I don’t want to speak ill of anyone, but it touched my heart: when the commemoration of the Normandy landings took place. The heads of so many governments were there to commemorate that. It was the beginning of the fall of Nazism, it’s true. But how many boys were left on the beaches in Normandy? They say thirty thousand… Who thinks of those boys? War sows all of this. That is why you, who are journalists, please be pacifists, speak out against wars, fight against war. I ask you as a brother. (Emphasis added).

At the same time, however, the Pope seems to realize there are times when the use of force in self-defense in necessary.  Specifically, at a press conference late last year, “a reporter asked if it was morally right for countries to send weapons to Ukraine.”  According to Reuters, the Pope said:

“This is a political decision which it can be moral, morally acceptable, if it is done under conditions of morality,” Francis said.

He expounded on the Roman Catholic Church’s “Just War” principles, which allow for the proportional use of deadly weapons for self defence against an aggressor nation. (Emphasis added).

Pope Francis went a step further by not only embracing the righteousness of self-defense, but also by giving a rather surprising description of those who do not:

“Self defence is not only licit but also an expression of love for the homeland. Someone who does not defend oneself, who does not defend something, does not love it. Those who defend (something) loves it.” (Emphasis added)

As I’ve said previously, in my opinion one can be a very strong advocate of nonviolence yet still not be a pacifist.  I would suggest that most military people fall into that category (discussed in a May 2019 post, Reflections on Pacifism).  

In his 1959 article The Social Organization of Nonviolence Dr.

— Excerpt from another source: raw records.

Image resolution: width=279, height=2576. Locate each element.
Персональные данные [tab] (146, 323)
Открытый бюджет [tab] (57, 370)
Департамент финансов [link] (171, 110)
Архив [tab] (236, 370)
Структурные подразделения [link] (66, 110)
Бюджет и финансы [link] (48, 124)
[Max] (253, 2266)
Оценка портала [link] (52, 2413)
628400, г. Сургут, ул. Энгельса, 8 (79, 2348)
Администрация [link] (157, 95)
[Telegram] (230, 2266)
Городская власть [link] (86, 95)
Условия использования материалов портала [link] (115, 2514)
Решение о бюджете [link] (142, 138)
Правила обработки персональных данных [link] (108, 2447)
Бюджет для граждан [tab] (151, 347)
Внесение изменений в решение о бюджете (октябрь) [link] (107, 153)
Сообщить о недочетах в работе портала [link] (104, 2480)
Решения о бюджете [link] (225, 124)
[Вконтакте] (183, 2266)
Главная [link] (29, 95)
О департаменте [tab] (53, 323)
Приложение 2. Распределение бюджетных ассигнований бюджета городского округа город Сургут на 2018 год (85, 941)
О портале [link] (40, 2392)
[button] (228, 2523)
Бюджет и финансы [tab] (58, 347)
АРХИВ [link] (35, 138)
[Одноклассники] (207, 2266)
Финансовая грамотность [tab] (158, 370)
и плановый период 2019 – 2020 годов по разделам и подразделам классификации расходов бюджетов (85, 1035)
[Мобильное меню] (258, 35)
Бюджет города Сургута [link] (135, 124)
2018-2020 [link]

King enunciated three views of violence:

One is the approach of pure nonviolence, which cannot readily or easily attract large masses, for it requires extraordinary discipline and courage.  The second is violence exercised in self-defense, which all societies, from the most primitive to the most cultured and civilized, accept as moral and legal.  The principle of self-defense, even involving weapons and bloodshed, has never been condemned, even by Gandhi, who sanctioned it for those unable to master pure nonviolence.  The third is the advocacy of violence as a tool of advancement, organized as in warfare, deliberately and consciously. (Emphasis added).

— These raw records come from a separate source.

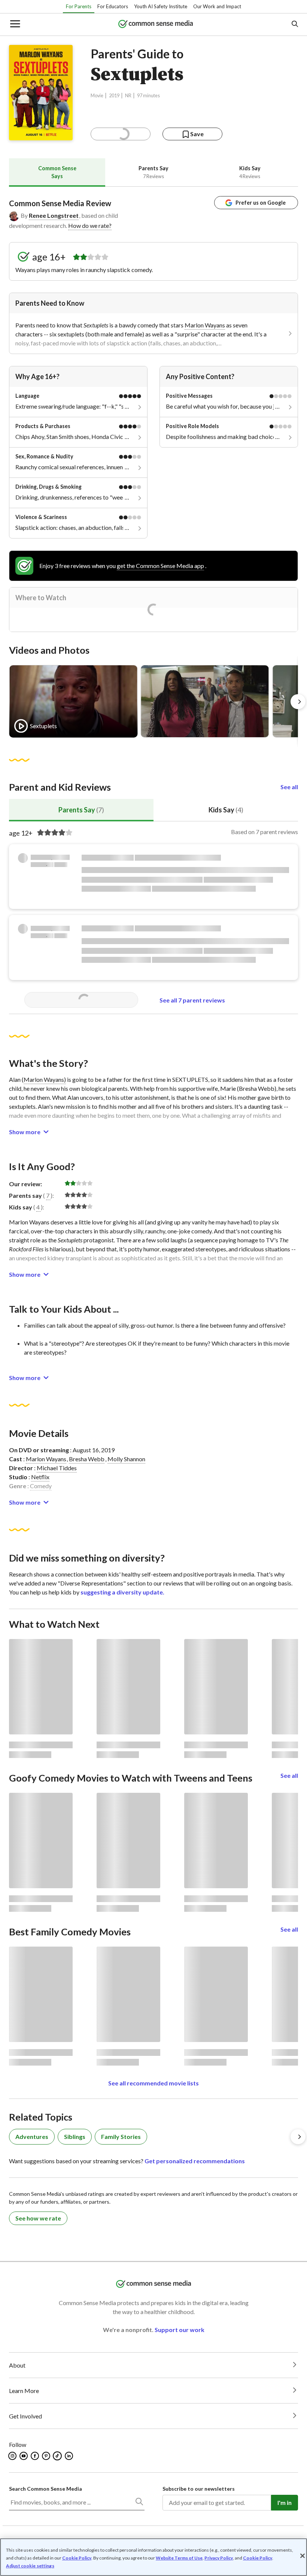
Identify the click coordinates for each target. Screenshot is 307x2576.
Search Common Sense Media (45, 2488)
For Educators (112, 6)
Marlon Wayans (205, 325)
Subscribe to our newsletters (198, 2488)
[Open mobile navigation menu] (14, 24)
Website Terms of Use (179, 2558)
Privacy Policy (218, 2558)
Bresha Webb (86, 1458)
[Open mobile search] (294, 24)
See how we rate (38, 2218)
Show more (24, 1131)
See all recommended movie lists (153, 2083)
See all (289, 786)
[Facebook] (35, 2455)
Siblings (74, 2136)
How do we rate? (90, 225)
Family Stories (121, 2136)
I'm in (284, 2502)
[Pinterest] (47, 2455)
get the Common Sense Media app (160, 565)
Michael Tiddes (57, 1467)
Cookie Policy (76, 2558)
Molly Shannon (126, 1458)
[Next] (298, 701)
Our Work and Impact (217, 6)
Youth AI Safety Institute (160, 6)
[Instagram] (13, 2455)
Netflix (40, 1476)
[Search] (139, 2503)
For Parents (78, 6)
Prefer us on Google (260, 202)
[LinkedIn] (69, 2455)
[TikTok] (58, 2455)
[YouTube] (24, 2455)
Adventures (31, 2136)
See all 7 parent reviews (192, 1000)
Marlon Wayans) (45, 1079)
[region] (153, 2557)
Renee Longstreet (54, 215)
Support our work (179, 2329)
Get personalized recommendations (195, 2160)
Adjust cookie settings (30, 2566)
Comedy (41, 1485)
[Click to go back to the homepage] (155, 24)
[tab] (57, 172)
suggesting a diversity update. (122, 1592)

What he rejected was not self-defense, but the third form which at the time some were advocating as a means of obtaining civil rights domestically.  As the Stanford Institute points out, Dr. King rejected the suggestion that “[B]lack people take up arms [saying] There is more power in socially organized masses on the march than there is in guns in the hands of a few desperate men”

Consider as well these additional quotes from Dr. King:

The first question which the priest and the Levite asked was: “If I stop to help this man, what will happen to me? But…the good Samaritan reversed the question, “If I do not stop to help this man, what will happen to him?”


We know through painful experience that freedom is never voluntarily given by the oppressor, it must be demanded by the oppressed.


Injustice anywhere is a threat to justice everywhere.  We are caught in an inescapable network of mutuality. tied in a single garment of destiny.  Whatever affects one directly, affects all indirectly. 

Concluding Thoughts

As a book lover, I thought so much of one of Dr. King’s quotes that years ago I had it printed on bookmarks that I distributed to friends and colleagues.  Here’s what that quote of his said:  “And there comes a time when we must take a position that is neither safe, nor politic, nor popular but one must take it because it’s right.” 

Of course, we can never really know what Dr. King would have thought about the situation in Ukraine, but I think he would have, like the Pope, understood that the situation requires, tragically, the use of force as a last resort.  No doubt he would have vigorously sought a just peace, but I believe he would have stood with Ukrainians and supported them – even if that called for violent means in self-defense.

Remember what we like to say on Lawfire®: gather the facts, examine the law, evaluate the arguments – and then decide for yourself!